Published 15/07/2025, 08:44
© Reuters.

Investing.com -- Integrafin Holdings (LON:IHP) stock surged 15.7% on Tuesday after the company reported stronger-than-expected third-quarter trading performance with net flows remaining flat quarter-over-quarter at £1.2 billion, 20% higher than consensus estimates.

The London-listed investment platform operator benefited from lower-than-expected gross outflows, which dropped 14% from the previous quarter.

Gross inflows reached £2.5 billion, up 23% compared to the same period last year and in line with analyst expectations.

The company’s funds under direction (FUD) grew to £69.5 billion, representing a 6% increase quarter-over-quarter and 11% YoY, supported by positive market movements of 3.7% during the quarter.

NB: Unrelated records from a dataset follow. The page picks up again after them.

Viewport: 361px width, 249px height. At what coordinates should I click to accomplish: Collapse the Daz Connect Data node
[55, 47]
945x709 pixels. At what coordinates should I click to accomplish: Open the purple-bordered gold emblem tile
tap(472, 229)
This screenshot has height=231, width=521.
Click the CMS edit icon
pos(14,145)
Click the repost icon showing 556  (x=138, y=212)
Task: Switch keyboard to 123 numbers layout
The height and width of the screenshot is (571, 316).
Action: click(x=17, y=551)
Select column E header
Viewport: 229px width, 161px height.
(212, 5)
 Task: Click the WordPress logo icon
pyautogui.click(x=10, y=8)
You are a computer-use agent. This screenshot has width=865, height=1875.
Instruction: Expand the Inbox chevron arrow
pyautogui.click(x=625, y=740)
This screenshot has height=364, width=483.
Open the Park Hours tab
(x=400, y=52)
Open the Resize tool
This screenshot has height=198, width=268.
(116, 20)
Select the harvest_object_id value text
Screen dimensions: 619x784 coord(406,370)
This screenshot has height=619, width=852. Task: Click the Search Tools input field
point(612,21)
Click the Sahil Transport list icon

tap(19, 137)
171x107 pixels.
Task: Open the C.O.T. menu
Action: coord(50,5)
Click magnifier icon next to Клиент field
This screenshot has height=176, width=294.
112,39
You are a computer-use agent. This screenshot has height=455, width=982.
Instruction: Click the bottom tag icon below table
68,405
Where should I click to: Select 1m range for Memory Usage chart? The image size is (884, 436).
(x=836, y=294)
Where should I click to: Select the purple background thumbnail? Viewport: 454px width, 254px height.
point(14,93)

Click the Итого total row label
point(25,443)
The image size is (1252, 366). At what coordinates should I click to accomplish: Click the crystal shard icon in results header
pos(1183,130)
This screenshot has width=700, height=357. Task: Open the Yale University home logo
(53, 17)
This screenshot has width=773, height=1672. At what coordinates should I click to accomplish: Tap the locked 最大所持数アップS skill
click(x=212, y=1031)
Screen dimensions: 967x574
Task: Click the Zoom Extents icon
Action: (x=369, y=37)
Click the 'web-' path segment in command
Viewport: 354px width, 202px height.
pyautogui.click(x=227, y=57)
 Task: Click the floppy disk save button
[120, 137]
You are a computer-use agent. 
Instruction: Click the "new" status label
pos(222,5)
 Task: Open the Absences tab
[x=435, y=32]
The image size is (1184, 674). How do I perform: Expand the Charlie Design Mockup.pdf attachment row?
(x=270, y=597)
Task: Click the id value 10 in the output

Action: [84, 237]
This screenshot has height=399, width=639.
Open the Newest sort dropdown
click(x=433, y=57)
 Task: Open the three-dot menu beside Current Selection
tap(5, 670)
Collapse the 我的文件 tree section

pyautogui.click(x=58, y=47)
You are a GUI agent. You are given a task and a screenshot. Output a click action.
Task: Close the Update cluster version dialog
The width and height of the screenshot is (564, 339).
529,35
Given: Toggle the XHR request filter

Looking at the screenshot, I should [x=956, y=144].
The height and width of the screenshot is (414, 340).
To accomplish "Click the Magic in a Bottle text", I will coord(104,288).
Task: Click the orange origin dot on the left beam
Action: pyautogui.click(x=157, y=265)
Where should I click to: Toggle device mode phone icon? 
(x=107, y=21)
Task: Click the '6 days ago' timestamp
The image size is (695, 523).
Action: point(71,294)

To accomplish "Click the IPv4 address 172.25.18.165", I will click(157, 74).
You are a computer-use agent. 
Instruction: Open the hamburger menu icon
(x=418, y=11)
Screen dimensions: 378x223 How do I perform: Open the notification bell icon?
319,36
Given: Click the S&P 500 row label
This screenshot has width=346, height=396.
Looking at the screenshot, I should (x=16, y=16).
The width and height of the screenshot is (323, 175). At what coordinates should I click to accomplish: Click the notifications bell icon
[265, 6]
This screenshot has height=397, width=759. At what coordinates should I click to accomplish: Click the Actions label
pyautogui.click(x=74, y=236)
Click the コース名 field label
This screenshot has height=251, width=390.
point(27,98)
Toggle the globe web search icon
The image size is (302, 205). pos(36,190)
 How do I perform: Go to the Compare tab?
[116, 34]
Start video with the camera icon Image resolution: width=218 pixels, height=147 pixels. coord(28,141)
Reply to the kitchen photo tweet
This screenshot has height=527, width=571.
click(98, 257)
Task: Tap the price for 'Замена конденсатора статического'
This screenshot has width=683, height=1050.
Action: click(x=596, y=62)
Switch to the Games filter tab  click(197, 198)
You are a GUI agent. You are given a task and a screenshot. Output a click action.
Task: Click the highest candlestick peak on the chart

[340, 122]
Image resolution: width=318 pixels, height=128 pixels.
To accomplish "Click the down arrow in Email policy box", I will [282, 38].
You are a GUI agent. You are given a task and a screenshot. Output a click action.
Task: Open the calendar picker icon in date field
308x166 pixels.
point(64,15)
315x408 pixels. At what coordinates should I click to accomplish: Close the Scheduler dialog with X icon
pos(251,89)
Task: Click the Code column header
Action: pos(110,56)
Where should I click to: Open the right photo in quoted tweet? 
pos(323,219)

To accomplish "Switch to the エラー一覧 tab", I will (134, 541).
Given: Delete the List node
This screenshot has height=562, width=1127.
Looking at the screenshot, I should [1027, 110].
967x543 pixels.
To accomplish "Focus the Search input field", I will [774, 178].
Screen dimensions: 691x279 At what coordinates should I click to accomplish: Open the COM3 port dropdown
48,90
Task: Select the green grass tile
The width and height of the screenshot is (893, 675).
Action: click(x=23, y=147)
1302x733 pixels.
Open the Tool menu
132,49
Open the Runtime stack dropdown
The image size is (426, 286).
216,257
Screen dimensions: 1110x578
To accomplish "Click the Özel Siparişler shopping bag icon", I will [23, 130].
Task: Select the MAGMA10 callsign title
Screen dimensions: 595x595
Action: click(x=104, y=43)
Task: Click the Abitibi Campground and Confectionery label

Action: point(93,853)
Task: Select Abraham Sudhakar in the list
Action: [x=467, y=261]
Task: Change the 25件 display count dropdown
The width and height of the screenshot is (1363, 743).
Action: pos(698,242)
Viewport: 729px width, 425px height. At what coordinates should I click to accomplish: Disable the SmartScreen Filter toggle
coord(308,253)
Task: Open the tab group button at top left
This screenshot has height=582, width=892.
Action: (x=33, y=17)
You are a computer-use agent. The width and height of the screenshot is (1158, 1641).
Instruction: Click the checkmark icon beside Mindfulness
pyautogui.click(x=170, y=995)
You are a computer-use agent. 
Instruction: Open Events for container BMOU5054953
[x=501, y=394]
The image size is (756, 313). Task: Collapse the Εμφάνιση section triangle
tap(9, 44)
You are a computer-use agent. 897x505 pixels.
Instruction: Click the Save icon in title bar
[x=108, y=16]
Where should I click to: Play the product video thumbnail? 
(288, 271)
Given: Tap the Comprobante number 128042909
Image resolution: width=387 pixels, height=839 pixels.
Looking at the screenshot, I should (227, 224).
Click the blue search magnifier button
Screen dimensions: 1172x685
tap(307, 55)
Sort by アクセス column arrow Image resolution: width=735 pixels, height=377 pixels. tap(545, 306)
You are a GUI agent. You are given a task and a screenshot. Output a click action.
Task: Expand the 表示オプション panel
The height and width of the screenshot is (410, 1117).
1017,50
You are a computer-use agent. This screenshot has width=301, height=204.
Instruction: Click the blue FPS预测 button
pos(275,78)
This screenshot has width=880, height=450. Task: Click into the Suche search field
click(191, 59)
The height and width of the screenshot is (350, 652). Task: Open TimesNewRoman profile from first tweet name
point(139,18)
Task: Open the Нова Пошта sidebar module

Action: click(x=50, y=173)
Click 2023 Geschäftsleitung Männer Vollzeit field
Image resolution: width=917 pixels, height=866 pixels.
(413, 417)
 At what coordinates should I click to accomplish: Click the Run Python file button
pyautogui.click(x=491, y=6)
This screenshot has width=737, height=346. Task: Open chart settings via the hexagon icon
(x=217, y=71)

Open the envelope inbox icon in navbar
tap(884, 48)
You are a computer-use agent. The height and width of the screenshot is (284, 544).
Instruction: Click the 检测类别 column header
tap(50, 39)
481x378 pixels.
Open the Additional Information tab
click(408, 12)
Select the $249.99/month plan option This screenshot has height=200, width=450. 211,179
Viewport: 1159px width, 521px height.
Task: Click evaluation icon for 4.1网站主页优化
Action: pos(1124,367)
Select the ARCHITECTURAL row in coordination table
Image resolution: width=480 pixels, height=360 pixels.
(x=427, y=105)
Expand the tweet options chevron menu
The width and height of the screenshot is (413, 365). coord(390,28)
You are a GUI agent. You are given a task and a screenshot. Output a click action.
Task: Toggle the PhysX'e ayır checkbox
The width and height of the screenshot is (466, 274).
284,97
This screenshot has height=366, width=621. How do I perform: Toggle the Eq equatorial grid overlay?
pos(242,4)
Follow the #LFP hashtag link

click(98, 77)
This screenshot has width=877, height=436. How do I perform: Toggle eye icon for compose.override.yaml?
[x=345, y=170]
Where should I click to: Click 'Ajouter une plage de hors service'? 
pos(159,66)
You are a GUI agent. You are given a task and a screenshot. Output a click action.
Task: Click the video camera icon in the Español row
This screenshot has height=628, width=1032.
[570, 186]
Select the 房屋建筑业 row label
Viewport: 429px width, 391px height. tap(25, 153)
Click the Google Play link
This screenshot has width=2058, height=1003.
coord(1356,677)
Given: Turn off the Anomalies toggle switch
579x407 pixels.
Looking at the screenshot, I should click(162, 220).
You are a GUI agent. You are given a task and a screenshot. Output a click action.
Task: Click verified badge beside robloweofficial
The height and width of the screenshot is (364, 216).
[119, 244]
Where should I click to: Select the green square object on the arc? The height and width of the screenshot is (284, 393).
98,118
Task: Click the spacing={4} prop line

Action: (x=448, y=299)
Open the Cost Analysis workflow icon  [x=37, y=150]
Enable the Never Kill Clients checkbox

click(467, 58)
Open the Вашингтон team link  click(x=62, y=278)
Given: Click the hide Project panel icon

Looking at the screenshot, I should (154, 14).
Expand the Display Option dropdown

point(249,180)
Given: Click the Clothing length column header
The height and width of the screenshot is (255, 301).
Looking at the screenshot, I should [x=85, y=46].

Customer numbers also increased to 245,000, up 1% from the previous quarter and 5% YoY.

Investors responded positively to Integrafin’s new guidance on revenues and costs, which signals management’s determination to translate strong operational performance into improved financial results.

The company expects the platform margin reduction to slow in fiscal year 2026, driven only by client funds moving into lower charging bands as portfolios grow.

Integrafin reported a third-quarter revenue yield of 22.4 basis points, implying revenue of £37.4 million, which aligns with analyst expectations for the second half of fiscal year 2025.

The company is also conducting a cost review to enhance efficiencies and accelerate earnings growth.

While maintaining its fiscal year 2025 guidance of 9% underlying expense growth, Integrafin now projects fiscal years 2026 and 2027 cost growth to slow to low single-digit percentages, down from the previous low-to-mid single digits.

Integrafin expects the recent strong net flow momentum to continue through the fourth quarter of fiscal year 2025 and into fiscal year 2026.